TASK ITEM:
Copy the NFL kneeling text starting at "What this is" and ending at "foolish and misguided.", changing "company time" to "work hours".

In other words, anyone working for a private company has limits placed on his or her “free speech rights.” Yet as the debate over NFL players kneeling just won’t end, many pundits, NFL players themselves, and even ignorant and hypocritical (the NBA already has a ban on Anthem protests) NBA coaches have made this an issue about free speech. Just another sad consequence of the government’s virtual monopoly on education, I suppose.
No, this isn’t really about “free speech.” If a group of NFL players used the field to protest against same-sex “marriage,” abortion, or some other wicked perversion held dear by the left, I’m almost certain that many of those now yammering about “free speech” would quickly revert to “shut up and play.” Also, where are these First Amendment champions when it comes to real speech infringement—such as what we are witnessing all across America’s college campuses?
What this is really about is why a group of attention-seeking, privileged multi-millionaires have decided to use company time to disrespect their fans and their country. In other words, why do they kneel? If these kneelers decided to heed sound advice and use their own time to make their political and “social” points, would it make their cause any more honest? In short, no. It would make their league more profitable, but their cause would still be foolish and misguided.
Again—as shockingly few are willing to point out—they kneel for a lie! As I’ve noted before, the lie is this:
There’s widespread and institutionalized racism inside America’s law
enforcement agencies, and black Americans are especially targeted. This
racism has led to the deaths of a disproportionate number of innocent black
Americans. In order to stop this heinous activity, we need more gun control
legislation, more wealth redistribution, more job and education programs,
[and the like] and thus Americans need to elect more Democrats.
The unpopular fact is that black Americans are much safer in the presence of law enforcement than they are in black communities, especially when such communities—because of things like the “Ferguson Effect”—have little or no police presence. The statistics makes this clear.
- According to the CDC, the leading cause of death among black males ages 15-34 is homicide.
- According to the FBI, the vast majority (over 90%) of black homicide victims were killed by other blacks.
- For decades, black Americans have been more likely to be victims of violent crime
(almost always at the hands of other black Americans) than are white
- Time and again it is revealed: when police stop policing, crime increases, and black
citizens suffer disproportionately.
- The most dangerous neighborhoods in America—all with large (usually majority) black populations—are dominated by Democrats and liberal politics.

DATA TO EXAMINE:
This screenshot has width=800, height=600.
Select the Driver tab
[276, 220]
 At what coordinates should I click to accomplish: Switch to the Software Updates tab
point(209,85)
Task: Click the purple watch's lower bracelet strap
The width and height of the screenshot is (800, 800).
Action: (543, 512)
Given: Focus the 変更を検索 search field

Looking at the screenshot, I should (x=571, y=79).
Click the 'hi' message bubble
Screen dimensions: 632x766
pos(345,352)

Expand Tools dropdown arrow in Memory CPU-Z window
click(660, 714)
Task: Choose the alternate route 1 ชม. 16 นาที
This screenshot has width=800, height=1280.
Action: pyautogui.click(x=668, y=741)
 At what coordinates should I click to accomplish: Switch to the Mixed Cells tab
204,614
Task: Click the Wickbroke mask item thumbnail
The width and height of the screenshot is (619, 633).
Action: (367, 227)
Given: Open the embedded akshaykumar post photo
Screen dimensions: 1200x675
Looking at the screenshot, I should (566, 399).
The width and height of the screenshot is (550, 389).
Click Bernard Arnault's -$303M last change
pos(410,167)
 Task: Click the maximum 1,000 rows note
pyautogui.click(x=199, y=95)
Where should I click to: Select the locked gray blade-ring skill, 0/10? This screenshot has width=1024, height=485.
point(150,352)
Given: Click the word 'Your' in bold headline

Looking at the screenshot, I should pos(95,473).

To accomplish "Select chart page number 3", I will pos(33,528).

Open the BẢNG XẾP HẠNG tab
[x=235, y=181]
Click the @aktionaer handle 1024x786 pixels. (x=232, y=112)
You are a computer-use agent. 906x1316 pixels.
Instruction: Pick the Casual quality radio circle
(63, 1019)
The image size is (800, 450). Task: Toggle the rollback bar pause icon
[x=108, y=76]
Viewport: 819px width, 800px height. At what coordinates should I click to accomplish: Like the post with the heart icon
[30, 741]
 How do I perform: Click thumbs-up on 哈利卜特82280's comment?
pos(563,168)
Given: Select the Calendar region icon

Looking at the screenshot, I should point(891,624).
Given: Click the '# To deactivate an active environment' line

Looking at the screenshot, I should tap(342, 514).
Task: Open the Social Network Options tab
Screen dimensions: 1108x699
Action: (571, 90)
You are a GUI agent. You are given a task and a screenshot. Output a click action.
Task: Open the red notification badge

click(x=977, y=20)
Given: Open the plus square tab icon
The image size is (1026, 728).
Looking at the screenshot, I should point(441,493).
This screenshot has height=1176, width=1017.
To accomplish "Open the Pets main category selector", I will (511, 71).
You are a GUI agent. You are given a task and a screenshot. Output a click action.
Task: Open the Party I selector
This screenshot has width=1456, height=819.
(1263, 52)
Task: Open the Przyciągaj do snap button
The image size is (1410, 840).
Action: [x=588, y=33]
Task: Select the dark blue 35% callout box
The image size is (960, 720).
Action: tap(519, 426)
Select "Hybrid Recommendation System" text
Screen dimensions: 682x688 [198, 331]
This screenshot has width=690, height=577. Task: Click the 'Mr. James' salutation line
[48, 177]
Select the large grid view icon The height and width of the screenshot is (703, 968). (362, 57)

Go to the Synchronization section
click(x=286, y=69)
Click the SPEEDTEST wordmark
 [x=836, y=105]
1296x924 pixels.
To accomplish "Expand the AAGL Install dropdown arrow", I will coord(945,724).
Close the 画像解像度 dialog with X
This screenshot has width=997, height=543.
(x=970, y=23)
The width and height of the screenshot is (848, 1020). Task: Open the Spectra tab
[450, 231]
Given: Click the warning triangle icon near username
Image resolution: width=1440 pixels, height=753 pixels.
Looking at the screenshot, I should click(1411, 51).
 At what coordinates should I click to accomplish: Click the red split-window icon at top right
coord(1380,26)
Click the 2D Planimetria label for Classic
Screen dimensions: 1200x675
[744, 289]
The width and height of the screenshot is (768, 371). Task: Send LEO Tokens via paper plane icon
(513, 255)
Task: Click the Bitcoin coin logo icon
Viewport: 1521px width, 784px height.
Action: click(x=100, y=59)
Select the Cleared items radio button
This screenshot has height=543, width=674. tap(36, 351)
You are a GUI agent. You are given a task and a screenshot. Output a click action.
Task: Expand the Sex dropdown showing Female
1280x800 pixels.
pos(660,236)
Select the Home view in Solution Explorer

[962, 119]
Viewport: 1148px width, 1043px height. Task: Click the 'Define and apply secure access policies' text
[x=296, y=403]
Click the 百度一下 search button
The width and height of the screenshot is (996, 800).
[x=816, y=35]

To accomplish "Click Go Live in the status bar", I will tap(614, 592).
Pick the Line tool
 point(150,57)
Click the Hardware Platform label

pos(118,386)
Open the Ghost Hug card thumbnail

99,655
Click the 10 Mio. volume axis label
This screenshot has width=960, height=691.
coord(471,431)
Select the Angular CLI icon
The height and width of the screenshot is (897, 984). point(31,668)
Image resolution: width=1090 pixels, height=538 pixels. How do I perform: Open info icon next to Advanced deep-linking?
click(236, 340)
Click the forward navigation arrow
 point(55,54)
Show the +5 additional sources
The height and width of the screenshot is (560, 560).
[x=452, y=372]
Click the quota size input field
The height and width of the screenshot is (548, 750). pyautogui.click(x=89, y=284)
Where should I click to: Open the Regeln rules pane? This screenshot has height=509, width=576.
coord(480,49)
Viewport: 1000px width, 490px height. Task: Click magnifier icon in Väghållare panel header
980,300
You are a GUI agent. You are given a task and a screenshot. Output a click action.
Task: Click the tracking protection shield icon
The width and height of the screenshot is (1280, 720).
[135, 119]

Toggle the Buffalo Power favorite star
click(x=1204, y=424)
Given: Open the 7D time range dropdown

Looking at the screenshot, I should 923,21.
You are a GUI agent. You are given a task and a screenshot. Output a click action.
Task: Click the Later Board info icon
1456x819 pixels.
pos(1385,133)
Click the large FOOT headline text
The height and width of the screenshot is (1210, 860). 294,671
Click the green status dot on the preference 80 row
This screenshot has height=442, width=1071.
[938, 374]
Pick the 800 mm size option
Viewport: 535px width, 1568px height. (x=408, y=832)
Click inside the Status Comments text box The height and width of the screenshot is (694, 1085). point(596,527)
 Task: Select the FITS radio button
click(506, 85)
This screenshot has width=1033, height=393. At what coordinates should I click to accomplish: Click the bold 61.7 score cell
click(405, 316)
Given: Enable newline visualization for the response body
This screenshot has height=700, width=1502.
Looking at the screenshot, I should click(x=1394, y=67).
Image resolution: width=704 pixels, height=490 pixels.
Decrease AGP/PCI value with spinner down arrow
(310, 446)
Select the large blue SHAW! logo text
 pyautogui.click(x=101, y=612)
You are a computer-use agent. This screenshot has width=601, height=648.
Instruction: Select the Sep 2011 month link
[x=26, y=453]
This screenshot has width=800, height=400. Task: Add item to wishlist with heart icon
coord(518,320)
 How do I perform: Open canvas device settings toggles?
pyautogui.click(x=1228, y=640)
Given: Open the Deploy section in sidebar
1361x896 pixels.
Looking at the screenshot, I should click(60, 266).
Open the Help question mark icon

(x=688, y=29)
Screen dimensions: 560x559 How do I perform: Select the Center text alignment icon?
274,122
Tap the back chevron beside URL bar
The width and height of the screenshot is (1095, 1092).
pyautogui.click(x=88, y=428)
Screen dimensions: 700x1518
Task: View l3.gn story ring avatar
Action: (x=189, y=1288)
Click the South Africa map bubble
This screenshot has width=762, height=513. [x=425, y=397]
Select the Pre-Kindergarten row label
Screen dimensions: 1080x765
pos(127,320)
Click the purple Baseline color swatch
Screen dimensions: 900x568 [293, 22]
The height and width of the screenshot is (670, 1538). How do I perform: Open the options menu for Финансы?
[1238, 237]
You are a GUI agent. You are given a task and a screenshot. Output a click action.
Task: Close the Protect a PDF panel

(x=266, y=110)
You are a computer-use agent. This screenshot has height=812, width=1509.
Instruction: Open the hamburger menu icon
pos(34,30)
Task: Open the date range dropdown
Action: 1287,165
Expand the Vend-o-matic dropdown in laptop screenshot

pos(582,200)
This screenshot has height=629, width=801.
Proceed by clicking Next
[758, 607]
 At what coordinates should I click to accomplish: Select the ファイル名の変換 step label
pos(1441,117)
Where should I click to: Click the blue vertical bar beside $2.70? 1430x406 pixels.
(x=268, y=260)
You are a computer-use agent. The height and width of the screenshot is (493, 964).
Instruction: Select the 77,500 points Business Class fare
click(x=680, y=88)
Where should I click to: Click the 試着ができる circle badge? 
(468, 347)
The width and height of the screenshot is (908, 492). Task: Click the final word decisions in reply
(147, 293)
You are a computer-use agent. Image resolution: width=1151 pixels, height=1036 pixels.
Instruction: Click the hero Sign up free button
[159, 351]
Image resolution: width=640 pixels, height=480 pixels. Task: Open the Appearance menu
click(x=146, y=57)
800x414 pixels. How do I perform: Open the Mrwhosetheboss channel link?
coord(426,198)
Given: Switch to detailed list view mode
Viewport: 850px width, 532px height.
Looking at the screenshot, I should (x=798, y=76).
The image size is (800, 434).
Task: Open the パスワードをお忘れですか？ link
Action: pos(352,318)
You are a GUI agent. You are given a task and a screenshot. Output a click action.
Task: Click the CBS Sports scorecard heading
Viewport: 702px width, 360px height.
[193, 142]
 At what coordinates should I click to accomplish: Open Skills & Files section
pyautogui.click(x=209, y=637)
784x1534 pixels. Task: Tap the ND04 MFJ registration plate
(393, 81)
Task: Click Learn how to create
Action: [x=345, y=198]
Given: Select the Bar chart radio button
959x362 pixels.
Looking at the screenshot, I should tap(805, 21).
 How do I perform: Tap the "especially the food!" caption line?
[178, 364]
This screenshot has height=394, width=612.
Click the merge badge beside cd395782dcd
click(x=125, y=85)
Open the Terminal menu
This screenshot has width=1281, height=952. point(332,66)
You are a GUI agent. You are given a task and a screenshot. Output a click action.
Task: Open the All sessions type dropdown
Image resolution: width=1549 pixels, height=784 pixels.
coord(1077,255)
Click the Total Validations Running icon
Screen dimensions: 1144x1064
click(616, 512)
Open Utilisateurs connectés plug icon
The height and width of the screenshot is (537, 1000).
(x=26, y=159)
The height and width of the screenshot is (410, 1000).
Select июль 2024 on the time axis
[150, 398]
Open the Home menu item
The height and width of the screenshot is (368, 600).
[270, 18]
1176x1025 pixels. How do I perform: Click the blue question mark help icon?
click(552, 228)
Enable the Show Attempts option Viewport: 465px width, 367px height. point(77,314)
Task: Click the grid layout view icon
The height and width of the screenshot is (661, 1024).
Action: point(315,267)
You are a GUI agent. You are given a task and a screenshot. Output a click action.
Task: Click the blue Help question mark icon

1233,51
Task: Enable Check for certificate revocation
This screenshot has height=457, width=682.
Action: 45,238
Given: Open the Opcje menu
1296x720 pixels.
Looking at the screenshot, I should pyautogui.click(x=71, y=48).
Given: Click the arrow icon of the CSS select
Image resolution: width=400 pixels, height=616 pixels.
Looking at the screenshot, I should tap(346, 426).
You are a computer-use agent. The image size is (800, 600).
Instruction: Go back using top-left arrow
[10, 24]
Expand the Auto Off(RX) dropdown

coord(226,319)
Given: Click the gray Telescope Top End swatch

WRITTEN ANSWER:
What this is really about is why a group of attention-seeking, privileged multi-millionaires have decided to use work hours to disrespect their fans and their country. In other words, why do they kneel? If these kneelers decided to heed sound advice and use their own time to make their political and “social” points, would it make their cause any more honest? In short, no. It would make their league more profitable, but their cause would still be foolish and misguided.